When they came back after she died, Aunt Connie — and Granny's told me this, too — said, "There on the table was her glove. Still in the form of her hand." They said it kind of gave you a strange feeling to see that glove. Like she just barely took it off.

Then, in the next few days, the things she planted started coming up.

That's like the resurrection of our Savior Jesus Christ. He died and then he was resurrected, and because of his resurrection, we have a hope of life after death.

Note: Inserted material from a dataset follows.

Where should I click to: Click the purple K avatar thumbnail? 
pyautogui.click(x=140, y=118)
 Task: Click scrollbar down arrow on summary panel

I wanted to say, too, that my Grandma Dee, her ancestors as I mentioned before came across the plains with the Mormon pioneers. As they were persecuted and driven out of the country back in the East, they started coming across the plains for a land where they could escape this persecution. Brigham Young saw in a vision where they were supposed to be. He didn't know where it was.

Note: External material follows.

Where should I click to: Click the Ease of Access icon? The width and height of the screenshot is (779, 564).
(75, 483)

Anyway, many of the people at that time were coming across the Oregon Trail. They were looking for places to live, and so what the Mormons were doing wasn't anything real different except that they were coming to escape the persecution.

They had gone into Illinois, into a town called Commerce, which they later named Nauvoo, which means "City Beautiful." It was just a swamp. They built that city up, planted gardens and made it a beautiful city.

They had planned they would leave orderly from Nauvoo, but they weren't allowed that privilege. They had to leave in the middle of the winter and leave all their garden spots and their homes, and a lot of them were burned, because the persecutors came in and would set fire to their houses and their haystacks. They had to leave in the middle of the winter, and they crossed the Mississippi River. It worked out that it froze so bad that they were able to walk across. They did have wagons when they were getting ready to leave — and then later it went to hand carts. But they got their wagon trains together as best as they could and got across the river, and started their trek west.

But they had a plan. As they went along the trail, they would plant gardens that they knew they would never harvest. They'd plant them for the Saints who would be coming after them, so that the others could harvest what they had planted. I don't know if other people did this, but I know about the Mormon people doing this. There's one place along the Pioneer Trail called Garden Grove, and that's the reason it was named that, because they had planted the gardens for the next ones to harvest.

Then when they got to the Salt Lake Valley, Brigham Young didn't know exactly where he was coming, but he knew he would recognize it when he got there. When they came down, actually he was sick when they arrived in the Salt Lake Valley, he was in a buggy. But he raised up and looked out at the Salt Lake Valley — they named it that later — and he said, "This is the place." And it was just a desert.

They started right then, in July, which was late in the season to plant, but they started right then into planting fields and gardens, hoping they would have a harvest. There's stories that after that, the crickets came in and almost destroyed all their crops. But there was a miracle, the seagulls came — they've got a monument to the seagull there — and ate those crickets. So people have been dealing with pestilence and all kinds of problems with their gardens forever.

It tells us in the Scriptures that we are not even better than the dust of the earth, because the dust of the earth heeds the Lord, and does His will, because when the wind comes the dust goes wherever the wind pushes it. And it says: Are we not even better than the dust of the earth? The dust obeys Him, why shouldn't we obey Him, and do what our heavenly Father wants us to do?

I love this arid land with all my heart, because anything that grows in New Mexico, you know is tough. It has to weather the drought, and its roots have to go deep so that it can do that.

My dad passed away this last year, and one of the last things he said to me is, "Linda, I've just got one question to ask you. How come you've lived in that godforsaken place all these years?" My answer to him was, "Well, Dad, you and Mom just taught me to go where my husband goes." But what I should have said is, "Dad, I've had a garden for 43 years. That should count for something. I guess this was the place for me. This is the place."